PROBLEM STATEMENT - How many of the lines below include "icon"? Give the number and no other words.

[Data excerpts]

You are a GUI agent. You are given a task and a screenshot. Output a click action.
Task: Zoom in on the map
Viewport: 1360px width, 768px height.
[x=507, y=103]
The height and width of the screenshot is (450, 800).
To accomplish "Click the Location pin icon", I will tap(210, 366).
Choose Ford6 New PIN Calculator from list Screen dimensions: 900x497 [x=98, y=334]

==

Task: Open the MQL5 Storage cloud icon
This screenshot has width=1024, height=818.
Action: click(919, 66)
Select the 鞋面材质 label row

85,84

TASK ANSWER - 2